Stored records:
%%
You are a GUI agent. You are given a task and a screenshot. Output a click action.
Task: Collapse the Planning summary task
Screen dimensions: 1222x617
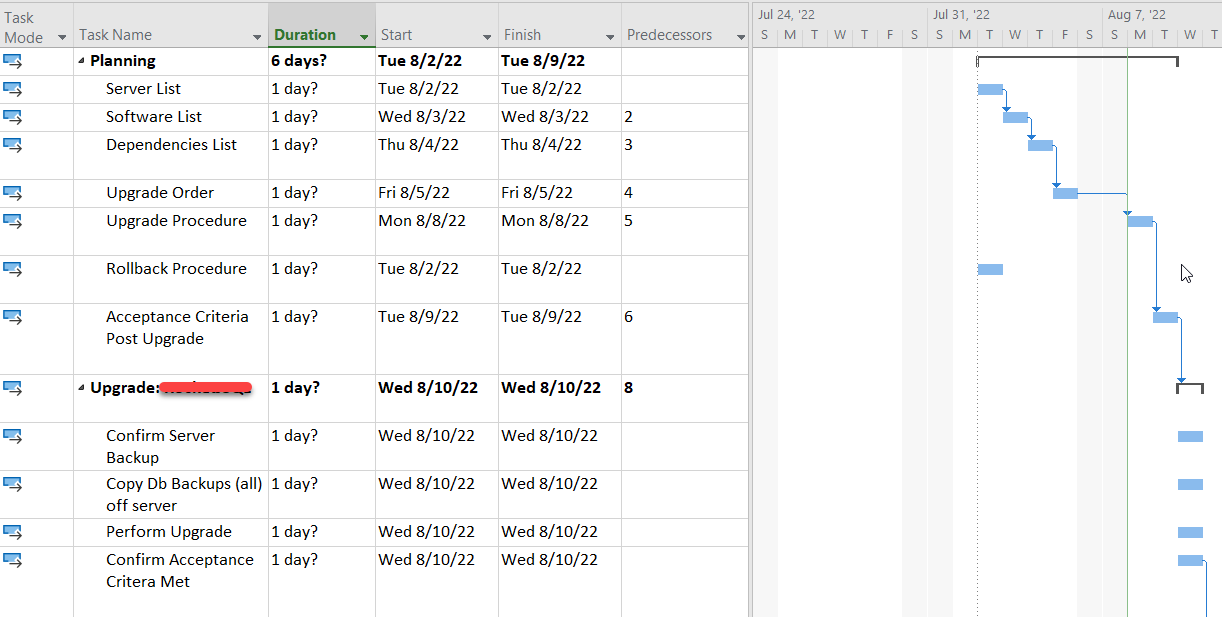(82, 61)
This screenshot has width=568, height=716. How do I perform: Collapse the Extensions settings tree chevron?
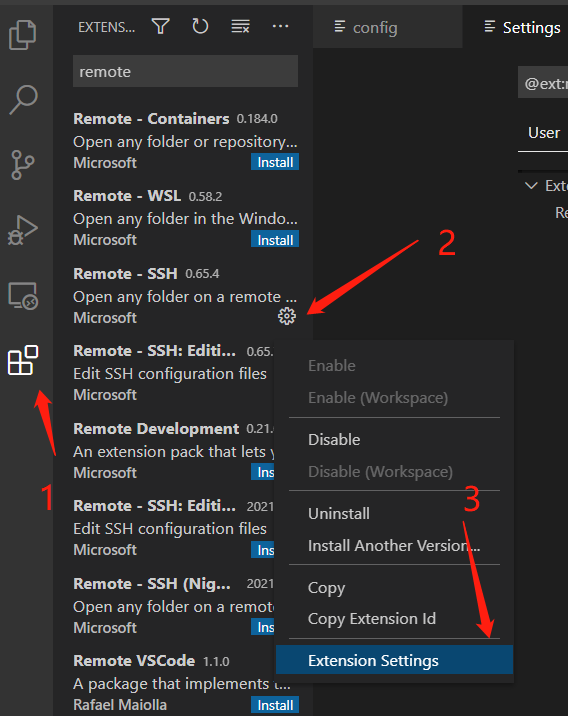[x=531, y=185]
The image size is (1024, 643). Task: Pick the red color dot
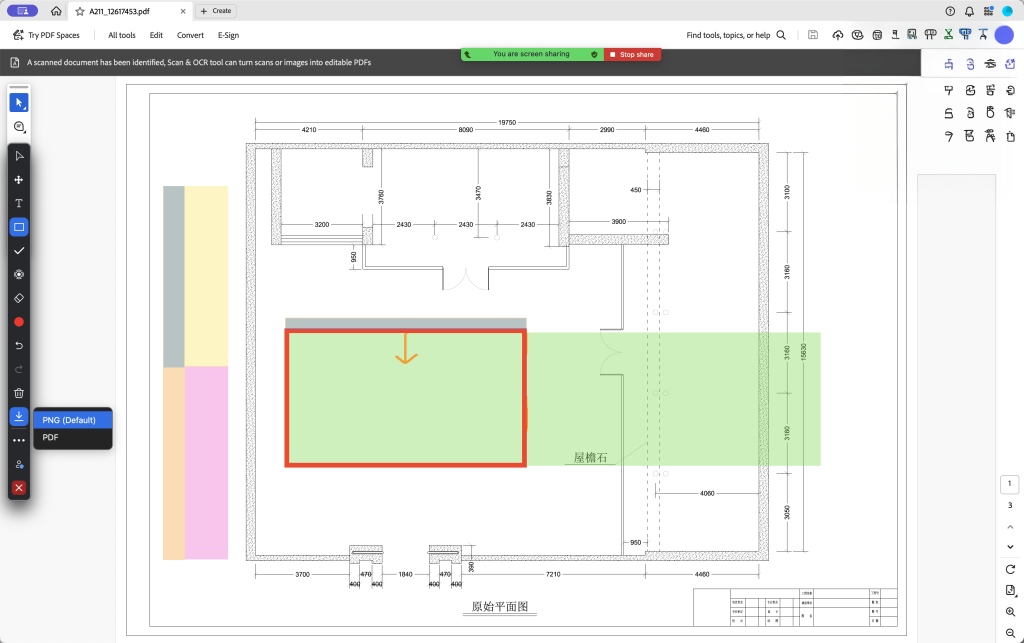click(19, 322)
%%
# Work instructions
The records must be restated word for word, apart from any images.

# Task response
You are a GUI agent. You are given a task and a screenshot. Output a click action.
Task: Collapse the Planning summary task
Screen dimensions: 1222x617
(82, 61)
This screenshot has width=568, height=716. How do I perform: Collapse the Extensions settings tree chevron?
[x=531, y=185]
The image size is (1024, 643). Task: Pick the red color dot
click(19, 322)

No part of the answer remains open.